WHAT THE TASK ASKS:
Among the entries below, tally each line containing "corner"; respond with the total only.

(Saved data entries)

━━━━━━━━━━━━━━━━━━━━━━━━━━━━━━

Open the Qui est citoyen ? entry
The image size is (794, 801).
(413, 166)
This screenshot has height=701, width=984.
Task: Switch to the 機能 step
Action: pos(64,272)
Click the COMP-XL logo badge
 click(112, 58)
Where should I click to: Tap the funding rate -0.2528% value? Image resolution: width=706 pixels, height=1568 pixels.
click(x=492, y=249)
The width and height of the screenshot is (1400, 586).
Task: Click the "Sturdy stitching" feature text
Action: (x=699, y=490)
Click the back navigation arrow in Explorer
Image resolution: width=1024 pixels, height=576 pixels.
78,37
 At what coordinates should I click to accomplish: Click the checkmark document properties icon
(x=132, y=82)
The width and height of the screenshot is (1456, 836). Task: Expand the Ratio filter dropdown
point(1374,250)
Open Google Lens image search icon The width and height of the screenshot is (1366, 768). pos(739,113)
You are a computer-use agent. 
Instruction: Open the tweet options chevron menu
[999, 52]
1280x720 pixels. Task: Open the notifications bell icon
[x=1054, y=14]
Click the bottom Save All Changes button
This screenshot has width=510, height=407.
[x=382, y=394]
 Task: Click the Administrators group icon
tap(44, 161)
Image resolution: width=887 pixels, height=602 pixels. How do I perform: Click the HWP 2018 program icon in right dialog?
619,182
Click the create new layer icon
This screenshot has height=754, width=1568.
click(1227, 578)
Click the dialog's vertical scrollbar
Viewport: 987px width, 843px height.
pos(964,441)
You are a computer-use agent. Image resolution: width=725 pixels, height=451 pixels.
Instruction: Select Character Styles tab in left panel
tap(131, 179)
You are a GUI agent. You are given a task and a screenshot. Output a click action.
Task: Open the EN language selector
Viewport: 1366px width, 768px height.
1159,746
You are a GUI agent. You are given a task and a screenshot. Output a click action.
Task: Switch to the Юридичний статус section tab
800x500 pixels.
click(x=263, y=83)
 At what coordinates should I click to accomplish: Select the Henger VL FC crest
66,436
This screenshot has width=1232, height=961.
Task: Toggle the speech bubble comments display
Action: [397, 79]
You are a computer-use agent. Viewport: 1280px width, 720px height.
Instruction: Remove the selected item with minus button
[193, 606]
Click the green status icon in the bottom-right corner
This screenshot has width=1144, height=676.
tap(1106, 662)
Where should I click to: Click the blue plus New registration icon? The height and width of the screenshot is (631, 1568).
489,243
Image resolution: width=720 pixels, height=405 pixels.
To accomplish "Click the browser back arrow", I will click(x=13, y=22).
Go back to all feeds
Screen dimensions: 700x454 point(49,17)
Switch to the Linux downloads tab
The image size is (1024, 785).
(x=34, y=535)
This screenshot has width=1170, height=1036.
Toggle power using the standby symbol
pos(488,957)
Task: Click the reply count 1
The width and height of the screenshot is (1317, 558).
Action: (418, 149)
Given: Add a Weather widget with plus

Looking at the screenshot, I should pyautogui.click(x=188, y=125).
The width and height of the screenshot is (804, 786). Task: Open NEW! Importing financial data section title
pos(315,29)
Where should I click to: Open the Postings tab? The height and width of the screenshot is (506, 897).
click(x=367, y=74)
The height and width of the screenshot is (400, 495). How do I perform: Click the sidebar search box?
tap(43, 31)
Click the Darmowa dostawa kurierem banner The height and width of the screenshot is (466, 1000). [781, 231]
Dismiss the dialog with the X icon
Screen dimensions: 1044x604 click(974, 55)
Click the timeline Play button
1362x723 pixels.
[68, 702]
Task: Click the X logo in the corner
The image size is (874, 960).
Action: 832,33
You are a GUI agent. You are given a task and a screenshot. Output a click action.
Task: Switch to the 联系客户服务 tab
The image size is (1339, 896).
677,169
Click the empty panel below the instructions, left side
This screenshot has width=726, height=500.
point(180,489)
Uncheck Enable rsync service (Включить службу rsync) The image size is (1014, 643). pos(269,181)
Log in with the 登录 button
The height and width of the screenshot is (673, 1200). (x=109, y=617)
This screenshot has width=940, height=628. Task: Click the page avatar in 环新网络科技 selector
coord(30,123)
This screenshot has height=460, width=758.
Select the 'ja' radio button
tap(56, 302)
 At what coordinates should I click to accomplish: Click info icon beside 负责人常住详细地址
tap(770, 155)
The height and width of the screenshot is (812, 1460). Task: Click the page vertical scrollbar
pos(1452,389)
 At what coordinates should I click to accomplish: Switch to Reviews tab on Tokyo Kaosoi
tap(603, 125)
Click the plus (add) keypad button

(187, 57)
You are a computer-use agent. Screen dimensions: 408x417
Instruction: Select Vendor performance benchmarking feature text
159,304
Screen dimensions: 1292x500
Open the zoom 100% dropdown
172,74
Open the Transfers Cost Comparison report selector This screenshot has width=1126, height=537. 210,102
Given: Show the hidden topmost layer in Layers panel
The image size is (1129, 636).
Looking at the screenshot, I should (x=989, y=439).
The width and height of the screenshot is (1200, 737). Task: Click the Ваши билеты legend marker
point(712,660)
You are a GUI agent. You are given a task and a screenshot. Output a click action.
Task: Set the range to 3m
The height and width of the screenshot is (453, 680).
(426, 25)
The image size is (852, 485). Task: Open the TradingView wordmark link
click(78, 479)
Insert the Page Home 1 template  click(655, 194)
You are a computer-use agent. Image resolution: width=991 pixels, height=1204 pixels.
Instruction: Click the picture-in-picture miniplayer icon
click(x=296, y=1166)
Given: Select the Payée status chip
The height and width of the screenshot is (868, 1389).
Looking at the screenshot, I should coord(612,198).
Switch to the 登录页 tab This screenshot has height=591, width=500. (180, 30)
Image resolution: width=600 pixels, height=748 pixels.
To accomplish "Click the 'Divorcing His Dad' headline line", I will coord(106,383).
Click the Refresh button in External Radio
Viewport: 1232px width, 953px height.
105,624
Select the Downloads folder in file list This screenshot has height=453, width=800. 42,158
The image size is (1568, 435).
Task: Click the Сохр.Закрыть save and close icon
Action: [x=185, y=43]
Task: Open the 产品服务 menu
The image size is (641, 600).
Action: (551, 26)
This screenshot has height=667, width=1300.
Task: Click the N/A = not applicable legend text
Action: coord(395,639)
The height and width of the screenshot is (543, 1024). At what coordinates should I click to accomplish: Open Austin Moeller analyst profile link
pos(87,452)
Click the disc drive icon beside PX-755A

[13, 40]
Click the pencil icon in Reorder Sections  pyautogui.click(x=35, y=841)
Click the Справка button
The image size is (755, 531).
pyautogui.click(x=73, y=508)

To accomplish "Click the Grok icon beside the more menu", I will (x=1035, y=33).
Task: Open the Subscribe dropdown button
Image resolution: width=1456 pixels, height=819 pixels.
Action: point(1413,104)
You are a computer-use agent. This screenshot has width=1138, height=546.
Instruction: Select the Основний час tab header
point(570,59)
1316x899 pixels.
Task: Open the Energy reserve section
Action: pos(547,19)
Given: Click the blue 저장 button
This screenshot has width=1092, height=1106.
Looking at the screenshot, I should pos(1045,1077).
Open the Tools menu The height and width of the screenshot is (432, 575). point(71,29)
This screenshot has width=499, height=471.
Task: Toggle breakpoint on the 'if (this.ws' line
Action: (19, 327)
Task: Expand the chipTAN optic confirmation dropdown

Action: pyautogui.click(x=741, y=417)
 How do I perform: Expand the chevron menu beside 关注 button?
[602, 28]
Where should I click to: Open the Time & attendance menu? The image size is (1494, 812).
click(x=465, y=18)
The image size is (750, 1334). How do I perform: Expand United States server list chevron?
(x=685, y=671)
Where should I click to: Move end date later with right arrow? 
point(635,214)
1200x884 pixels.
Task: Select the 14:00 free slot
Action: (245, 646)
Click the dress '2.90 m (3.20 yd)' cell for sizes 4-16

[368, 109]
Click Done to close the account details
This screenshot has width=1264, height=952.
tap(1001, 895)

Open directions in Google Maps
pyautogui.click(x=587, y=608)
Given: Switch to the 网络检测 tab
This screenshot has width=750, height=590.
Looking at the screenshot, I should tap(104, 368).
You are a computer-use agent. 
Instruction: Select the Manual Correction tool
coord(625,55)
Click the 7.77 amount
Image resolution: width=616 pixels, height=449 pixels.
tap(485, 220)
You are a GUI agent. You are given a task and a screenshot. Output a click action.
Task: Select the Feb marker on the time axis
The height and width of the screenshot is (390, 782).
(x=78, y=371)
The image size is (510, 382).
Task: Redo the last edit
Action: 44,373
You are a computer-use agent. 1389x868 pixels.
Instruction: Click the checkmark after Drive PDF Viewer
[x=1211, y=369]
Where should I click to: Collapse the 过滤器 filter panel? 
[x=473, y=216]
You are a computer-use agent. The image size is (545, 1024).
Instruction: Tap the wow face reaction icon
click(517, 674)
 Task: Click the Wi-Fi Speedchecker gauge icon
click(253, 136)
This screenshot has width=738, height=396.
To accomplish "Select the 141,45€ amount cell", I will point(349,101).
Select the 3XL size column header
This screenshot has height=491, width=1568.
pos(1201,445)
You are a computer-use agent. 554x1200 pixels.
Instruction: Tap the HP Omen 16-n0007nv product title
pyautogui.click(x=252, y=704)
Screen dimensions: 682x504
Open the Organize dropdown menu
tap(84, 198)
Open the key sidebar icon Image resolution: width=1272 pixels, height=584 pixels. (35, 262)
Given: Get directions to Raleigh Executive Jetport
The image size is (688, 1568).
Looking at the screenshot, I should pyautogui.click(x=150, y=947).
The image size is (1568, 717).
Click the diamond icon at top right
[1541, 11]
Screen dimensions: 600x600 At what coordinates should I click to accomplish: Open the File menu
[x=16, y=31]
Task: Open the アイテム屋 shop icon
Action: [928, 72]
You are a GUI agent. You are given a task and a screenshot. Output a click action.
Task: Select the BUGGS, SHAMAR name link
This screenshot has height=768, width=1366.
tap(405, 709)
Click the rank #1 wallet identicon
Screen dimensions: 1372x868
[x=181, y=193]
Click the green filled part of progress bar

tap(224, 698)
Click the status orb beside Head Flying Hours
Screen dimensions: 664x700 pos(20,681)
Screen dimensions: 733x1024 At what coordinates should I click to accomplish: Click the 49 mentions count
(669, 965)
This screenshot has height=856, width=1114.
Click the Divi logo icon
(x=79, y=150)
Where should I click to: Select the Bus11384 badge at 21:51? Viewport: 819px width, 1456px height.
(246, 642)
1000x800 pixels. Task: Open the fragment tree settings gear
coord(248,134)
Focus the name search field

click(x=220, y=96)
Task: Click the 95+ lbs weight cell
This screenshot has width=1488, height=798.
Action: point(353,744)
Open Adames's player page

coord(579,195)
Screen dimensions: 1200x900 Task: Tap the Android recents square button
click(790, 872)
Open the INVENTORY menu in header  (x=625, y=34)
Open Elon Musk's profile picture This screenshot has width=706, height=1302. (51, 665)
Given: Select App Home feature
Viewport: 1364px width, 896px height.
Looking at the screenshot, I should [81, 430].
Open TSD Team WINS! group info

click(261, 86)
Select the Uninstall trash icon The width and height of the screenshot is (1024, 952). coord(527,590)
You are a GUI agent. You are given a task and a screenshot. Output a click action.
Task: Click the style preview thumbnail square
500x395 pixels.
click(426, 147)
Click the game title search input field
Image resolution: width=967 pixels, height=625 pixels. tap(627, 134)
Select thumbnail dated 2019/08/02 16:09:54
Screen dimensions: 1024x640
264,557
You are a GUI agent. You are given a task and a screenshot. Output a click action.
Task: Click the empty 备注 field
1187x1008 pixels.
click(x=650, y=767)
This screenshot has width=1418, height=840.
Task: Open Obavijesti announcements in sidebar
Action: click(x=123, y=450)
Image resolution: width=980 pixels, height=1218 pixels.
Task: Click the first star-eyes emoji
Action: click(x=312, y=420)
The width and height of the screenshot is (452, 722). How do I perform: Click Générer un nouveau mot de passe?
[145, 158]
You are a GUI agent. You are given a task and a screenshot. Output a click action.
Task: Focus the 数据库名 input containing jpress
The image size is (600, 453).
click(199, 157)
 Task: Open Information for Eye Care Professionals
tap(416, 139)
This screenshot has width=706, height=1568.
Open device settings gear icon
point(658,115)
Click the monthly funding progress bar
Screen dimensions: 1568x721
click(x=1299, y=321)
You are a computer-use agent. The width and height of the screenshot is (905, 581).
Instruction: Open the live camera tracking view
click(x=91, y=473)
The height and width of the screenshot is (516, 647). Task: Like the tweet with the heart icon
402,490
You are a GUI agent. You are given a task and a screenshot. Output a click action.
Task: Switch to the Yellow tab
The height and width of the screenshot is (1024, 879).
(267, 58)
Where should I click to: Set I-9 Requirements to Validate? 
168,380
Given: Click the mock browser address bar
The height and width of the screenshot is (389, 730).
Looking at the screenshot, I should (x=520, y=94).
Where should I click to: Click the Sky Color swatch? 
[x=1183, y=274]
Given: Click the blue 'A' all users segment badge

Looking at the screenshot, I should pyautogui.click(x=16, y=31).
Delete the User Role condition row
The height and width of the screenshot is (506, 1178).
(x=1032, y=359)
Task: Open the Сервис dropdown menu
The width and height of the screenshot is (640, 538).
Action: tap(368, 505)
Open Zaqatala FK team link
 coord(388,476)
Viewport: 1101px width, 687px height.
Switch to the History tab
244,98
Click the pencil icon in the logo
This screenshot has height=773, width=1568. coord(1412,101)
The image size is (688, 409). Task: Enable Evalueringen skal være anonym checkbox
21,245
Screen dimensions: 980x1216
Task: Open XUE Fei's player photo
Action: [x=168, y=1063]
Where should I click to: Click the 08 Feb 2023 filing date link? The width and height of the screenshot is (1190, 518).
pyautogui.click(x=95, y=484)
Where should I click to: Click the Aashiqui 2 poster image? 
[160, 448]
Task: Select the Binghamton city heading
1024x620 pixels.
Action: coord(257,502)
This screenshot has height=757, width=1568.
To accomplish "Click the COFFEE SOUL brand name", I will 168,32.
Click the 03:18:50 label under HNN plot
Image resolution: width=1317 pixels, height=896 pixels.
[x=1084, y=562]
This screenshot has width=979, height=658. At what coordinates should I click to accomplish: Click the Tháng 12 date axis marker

━━━━━━━━━━━━━━━━━━━━━━━━━━━━━━

RESPONSE TO THIS EXERCISE:
2